Tal como a Bisa, a presença de mulheres sábias, vigorosas e disseminadoras de crenças e valores de suas culturas é recorrente na antologia e, talvez, tenha seu ponto alto em “Sabela”, última narrativa atravessada por leves enganos e parecenças. A novela apresenta histórias entrelaçadas a um acontecimento maior, um dilúvio – que, diga-se de passagem, não tem ancoragem bíblica, tampouco culmina com uma grande arca – previsto e, literalmente, sentido por uma sábia senhora-mãe, que dá nome a história, por sua vez reconstruída pela filha, também Sabela, e pelos sobreviventes da singular tragédia, na qual “grandes e pequenos se igualaram”.

Em “Sabela”, assim como nos contos “A moça de vestido amarelo”, “O sagrado pão dos filhos” e “Fios de ouro”, as narradoras recompõem, contam e revivem memórias, mitos e rituais, reafirmando tradições familiares femininas muito fortes e passando adiante suas escrevivências, ou seja (e em linhas gerais), “textos que nós mulheres e homens negros criamos” ¹, segundo definição de Conceição Evaristo. A palavra em itálico, presente como uma marca do trabalho teórico e literário da escritora mineira, pode ser associada, também, às histórias transmitidas pelas mulheres de sua família, fonte e fundamento para sua escrita, como relata em “Da grafia-desenho de minha mãe, um dos lugares de nascimento de  minha escrita” ².

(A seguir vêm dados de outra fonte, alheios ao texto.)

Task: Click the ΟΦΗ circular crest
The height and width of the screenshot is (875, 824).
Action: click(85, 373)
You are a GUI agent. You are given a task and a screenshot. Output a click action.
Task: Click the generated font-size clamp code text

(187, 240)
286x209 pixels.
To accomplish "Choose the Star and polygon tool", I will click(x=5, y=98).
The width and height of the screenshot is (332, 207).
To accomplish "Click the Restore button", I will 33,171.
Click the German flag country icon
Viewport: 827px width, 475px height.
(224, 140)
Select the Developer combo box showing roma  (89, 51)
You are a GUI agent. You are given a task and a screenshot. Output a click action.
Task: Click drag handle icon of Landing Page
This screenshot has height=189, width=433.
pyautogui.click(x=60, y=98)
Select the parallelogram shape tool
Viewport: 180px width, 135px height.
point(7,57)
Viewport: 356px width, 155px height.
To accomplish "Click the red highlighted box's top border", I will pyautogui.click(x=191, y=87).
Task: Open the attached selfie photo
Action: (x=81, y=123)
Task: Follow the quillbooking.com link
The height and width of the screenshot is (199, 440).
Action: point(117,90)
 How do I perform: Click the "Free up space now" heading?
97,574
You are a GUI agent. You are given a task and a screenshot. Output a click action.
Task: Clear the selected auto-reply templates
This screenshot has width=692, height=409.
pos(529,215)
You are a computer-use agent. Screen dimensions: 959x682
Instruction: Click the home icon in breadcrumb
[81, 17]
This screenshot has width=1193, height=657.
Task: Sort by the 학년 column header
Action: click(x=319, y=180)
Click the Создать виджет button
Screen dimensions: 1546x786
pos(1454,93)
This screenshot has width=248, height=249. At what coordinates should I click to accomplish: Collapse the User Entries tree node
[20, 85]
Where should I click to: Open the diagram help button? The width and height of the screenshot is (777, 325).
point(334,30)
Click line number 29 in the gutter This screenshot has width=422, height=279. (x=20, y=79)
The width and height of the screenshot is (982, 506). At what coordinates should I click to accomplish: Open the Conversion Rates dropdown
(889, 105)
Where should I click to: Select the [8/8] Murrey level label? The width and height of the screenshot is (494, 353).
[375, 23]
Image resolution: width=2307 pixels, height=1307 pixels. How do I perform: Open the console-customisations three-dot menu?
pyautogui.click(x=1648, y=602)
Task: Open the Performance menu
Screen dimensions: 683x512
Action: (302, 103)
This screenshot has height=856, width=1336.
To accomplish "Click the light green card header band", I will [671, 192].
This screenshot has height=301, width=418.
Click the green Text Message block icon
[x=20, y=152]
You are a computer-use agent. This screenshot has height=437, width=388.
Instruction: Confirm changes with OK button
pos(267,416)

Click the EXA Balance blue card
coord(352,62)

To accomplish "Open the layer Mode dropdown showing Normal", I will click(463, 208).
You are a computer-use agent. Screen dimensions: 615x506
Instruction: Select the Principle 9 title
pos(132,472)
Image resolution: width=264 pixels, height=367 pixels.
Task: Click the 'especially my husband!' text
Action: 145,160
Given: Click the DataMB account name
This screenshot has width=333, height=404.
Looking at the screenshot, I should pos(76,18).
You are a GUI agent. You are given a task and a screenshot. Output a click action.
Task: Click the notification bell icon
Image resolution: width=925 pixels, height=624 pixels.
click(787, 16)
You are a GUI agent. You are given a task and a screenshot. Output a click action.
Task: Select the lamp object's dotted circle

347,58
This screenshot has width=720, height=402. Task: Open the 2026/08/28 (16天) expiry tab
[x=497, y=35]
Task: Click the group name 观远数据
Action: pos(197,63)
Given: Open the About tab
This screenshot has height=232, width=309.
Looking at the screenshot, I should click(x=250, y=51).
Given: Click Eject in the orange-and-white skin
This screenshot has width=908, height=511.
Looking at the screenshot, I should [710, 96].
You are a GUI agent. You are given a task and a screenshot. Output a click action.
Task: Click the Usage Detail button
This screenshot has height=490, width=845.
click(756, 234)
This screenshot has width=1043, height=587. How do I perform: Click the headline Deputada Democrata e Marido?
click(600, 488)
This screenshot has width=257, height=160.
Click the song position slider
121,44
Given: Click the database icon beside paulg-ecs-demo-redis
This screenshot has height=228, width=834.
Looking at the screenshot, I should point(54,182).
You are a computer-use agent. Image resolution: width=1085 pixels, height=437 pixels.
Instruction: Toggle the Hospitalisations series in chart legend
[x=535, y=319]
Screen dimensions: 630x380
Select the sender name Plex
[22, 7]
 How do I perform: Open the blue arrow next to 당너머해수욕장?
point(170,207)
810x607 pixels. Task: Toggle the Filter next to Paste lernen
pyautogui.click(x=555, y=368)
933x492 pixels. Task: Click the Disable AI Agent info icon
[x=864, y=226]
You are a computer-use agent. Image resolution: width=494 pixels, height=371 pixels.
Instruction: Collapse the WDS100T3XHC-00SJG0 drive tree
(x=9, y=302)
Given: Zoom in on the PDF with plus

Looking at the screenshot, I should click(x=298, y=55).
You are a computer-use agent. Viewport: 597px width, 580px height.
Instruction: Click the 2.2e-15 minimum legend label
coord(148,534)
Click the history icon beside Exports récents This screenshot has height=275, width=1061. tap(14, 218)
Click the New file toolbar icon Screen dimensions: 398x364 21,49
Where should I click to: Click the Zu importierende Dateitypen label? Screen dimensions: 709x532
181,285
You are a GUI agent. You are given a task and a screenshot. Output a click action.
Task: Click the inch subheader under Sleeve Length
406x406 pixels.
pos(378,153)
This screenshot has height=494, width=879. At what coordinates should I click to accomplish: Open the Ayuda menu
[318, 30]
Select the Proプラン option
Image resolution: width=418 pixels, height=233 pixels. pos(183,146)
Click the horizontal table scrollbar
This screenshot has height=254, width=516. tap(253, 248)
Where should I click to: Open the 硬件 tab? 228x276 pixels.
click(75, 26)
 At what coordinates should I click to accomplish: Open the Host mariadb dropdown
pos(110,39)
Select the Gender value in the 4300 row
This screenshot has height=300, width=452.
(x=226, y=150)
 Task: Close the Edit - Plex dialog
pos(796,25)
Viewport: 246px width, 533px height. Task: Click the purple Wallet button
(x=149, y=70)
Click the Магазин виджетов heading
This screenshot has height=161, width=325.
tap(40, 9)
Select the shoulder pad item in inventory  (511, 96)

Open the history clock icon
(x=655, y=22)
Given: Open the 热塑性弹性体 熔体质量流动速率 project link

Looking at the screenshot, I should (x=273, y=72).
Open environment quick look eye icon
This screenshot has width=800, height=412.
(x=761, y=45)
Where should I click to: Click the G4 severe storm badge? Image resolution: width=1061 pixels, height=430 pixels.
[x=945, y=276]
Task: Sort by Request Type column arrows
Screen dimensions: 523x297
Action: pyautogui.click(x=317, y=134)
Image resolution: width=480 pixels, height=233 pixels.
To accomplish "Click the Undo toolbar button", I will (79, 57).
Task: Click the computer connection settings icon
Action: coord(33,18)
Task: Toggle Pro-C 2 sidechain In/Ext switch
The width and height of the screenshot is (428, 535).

Recentemente, na última edição da Flica, Evaristo diz ser possível pensar uma escrevivência marcada pela biografia das mulheres negras na sociedade brasileira, algo que está comprometido com o trabalho da ficção, com memórias ficcionalizadas. Inevitavelmente, encontramos esse registro em Histórias de leves enganos e parecenças, que não deixa de abordar questões ligadas à diáspora africana, às favelas do Rio de Janeiro, à fé e à natureza, sempre sob uma leveza onírica e imprevisível, mas sem deixar de agenciar um compromisso com a resistência e com a solidariedade feminina negra, afinal de contas, trata-se de construir uma assinatura por meio das escrevivências que não podem ser lidas, como afirma a própria Evaristo em seu blog, “como histórias para ‘ninar os da casa grande’ e sim para incomodá-los em seus sonos injustos”.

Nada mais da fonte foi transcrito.